> **TASK STATEMENT**:
Output the material exactly, with every line intact.

> **DATASET**:
--- --- ---

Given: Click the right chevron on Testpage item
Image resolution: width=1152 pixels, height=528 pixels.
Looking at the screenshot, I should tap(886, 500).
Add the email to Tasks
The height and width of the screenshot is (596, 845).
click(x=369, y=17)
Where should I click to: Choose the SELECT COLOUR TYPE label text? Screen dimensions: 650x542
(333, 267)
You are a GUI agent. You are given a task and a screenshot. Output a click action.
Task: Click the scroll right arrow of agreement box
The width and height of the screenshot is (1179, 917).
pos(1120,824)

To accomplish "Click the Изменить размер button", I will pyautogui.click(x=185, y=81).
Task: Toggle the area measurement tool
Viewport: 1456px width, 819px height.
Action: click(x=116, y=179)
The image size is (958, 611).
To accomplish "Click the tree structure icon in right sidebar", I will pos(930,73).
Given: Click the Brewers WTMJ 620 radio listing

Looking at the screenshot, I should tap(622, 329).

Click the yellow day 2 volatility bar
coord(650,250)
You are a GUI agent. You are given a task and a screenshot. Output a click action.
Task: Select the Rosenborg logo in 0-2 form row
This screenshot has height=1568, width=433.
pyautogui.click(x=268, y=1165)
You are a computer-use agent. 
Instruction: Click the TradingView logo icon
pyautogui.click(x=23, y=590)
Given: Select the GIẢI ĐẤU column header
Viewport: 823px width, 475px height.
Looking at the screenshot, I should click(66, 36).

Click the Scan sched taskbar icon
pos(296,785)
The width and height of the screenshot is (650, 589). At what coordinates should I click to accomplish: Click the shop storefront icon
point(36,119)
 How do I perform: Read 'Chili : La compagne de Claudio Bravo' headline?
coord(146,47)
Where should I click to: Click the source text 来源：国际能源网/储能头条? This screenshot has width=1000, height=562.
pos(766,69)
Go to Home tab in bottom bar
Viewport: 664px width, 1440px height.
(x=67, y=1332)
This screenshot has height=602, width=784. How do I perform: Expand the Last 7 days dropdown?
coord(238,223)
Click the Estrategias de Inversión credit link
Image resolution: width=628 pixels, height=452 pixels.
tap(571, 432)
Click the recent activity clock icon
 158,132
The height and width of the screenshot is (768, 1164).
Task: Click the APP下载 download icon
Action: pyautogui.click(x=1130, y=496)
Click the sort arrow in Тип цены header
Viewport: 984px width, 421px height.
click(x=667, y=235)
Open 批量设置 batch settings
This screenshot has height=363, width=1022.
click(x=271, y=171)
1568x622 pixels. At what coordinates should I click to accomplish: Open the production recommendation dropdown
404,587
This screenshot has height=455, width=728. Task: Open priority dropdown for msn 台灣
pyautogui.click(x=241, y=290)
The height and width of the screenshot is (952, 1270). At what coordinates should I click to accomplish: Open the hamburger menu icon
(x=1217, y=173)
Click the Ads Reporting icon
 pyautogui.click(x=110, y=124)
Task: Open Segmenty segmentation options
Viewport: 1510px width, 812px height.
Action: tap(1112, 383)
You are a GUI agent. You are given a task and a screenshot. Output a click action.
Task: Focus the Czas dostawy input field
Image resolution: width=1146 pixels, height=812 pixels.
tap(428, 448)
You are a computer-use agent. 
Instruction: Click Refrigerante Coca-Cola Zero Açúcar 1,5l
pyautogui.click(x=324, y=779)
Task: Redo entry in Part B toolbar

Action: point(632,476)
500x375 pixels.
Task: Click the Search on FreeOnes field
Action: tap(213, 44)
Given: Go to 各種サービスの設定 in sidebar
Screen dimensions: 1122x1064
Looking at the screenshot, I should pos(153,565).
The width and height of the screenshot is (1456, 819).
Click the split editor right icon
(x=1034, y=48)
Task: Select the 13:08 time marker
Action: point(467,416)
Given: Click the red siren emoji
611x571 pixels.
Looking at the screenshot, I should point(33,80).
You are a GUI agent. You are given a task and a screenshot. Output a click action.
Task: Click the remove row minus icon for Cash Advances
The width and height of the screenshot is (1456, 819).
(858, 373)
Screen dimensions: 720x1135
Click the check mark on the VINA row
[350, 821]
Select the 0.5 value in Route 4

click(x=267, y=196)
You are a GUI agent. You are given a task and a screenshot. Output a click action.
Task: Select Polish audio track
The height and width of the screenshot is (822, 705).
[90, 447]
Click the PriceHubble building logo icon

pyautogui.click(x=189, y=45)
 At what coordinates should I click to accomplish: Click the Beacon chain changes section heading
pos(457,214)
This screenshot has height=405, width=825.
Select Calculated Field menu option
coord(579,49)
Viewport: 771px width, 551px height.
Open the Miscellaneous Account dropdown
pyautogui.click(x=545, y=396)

--- --- ---

> **PROBLEM SOLUTION**:
Given: Click the right chevron on Testpage item
Image resolution: width=1152 pixels, height=528 pixels.
Looking at the screenshot, I should tap(886, 500).
Add the email to Tasks
The height and width of the screenshot is (596, 845).
click(x=369, y=17)
Where should I click to: Choose the SELECT COLOUR TYPE label text? Screen dimensions: 650x542
(333, 267)
You are a GUI agent. You are given a task and a screenshot. Output a click action.
Task: Click the scroll right arrow of agreement box
The width and height of the screenshot is (1179, 917).
pos(1120,824)

To accomplish "Click the Изменить размер button", I will pyautogui.click(x=185, y=81).
Task: Toggle the area measurement tool
Viewport: 1456px width, 819px height.
Action: click(x=116, y=179)
The image size is (958, 611).
To accomplish "Click the tree structure icon in right sidebar", I will pos(930,73).
Given: Click the Brewers WTMJ 620 radio listing

Looking at the screenshot, I should tap(622, 329).

Click the yellow day 2 volatility bar
coord(650,250)
You are a GUI agent. You are given a task and a screenshot. Output a click action.
Task: Select the Rosenborg logo in 0-2 form row
This screenshot has height=1568, width=433.
pyautogui.click(x=268, y=1165)
You are a computer-use agent. 
Instruction: Click the TradingView logo icon
pyautogui.click(x=23, y=590)
Given: Select the GIẢI ĐẤU column header
Viewport: 823px width, 475px height.
Looking at the screenshot, I should click(66, 36).

Click the Scan sched taskbar icon
pos(296,785)
The width and height of the screenshot is (650, 589). At what coordinates should I click to accomplish: Click the shop storefront icon
point(36,119)
 How do I perform: Read 'Chili : La compagne de Claudio Bravo' headline?
coord(146,47)
Where should I click to: Click the source text 来源：国际能源网/储能头条? This screenshot has width=1000, height=562.
pos(766,69)
Go to Home tab in bottom bar
Viewport: 664px width, 1440px height.
(x=67, y=1332)
This screenshot has height=602, width=784. How do I perform: Expand the Last 7 days dropdown?
coord(238,223)
Click the Estrategias de Inversión credit link
Image resolution: width=628 pixels, height=452 pixels.
tap(571, 432)
Click the recent activity clock icon
 158,132
The height and width of the screenshot is (768, 1164).
Task: Click the APP下载 download icon
Action: pyautogui.click(x=1130, y=496)
Click the sort arrow in Тип цены header
Viewport: 984px width, 421px height.
click(x=667, y=235)
Open 批量设置 batch settings
This screenshot has height=363, width=1022.
click(x=271, y=171)
1568x622 pixels. At what coordinates should I click to accomplish: Open the production recommendation dropdown
404,587
This screenshot has height=455, width=728. Task: Open priority dropdown for msn 台灣
pyautogui.click(x=241, y=290)
The height and width of the screenshot is (952, 1270). At what coordinates should I click to accomplish: Open the hamburger menu icon
(x=1217, y=173)
Click the Ads Reporting icon
 pyautogui.click(x=110, y=124)
Task: Open Segmenty segmentation options
Viewport: 1510px width, 812px height.
Action: tap(1112, 383)
You are a GUI agent. You are given a task and a screenshot. Output a click action.
Task: Focus the Czas dostawy input field
Image resolution: width=1146 pixels, height=812 pixels.
tap(428, 448)
You are a computer-use agent. 
Instruction: Click Refrigerante Coca-Cola Zero Açúcar 1,5l
pyautogui.click(x=324, y=779)
Task: Redo entry in Part B toolbar

Action: point(632,476)
500x375 pixels.
Task: Click the Search on FreeOnes field
Action: tap(213, 44)
Given: Go to 各種サービスの設定 in sidebar
Screen dimensions: 1122x1064
Looking at the screenshot, I should pos(153,565).
The width and height of the screenshot is (1456, 819).
Click the split editor right icon
(x=1034, y=48)
Task: Select the 13:08 time marker
Action: point(467,416)
Given: Click the red siren emoji
611x571 pixels.
Looking at the screenshot, I should point(33,80).
You are a GUI agent. You are given a task and a screenshot. Output a click action.
Task: Click the remove row minus icon for Cash Advances
The width and height of the screenshot is (1456, 819).
(858, 373)
Screen dimensions: 720x1135
Click the check mark on the VINA row
[350, 821]
Select the 0.5 value in Route 4

click(x=267, y=196)
You are a GUI agent. You are given a task and a screenshot. Output a click action.
Task: Select Polish audio track
The height and width of the screenshot is (822, 705).
[90, 447]
Click the PriceHubble building logo icon

pyautogui.click(x=189, y=45)
 At what coordinates should I click to accomplish: Click the Beacon chain changes section heading
pos(457,214)
This screenshot has height=405, width=825.
Select Calculated Field menu option
coord(579,49)
Viewport: 771px width, 551px height.
Open the Miscellaneous Account dropdown
pyautogui.click(x=545, y=396)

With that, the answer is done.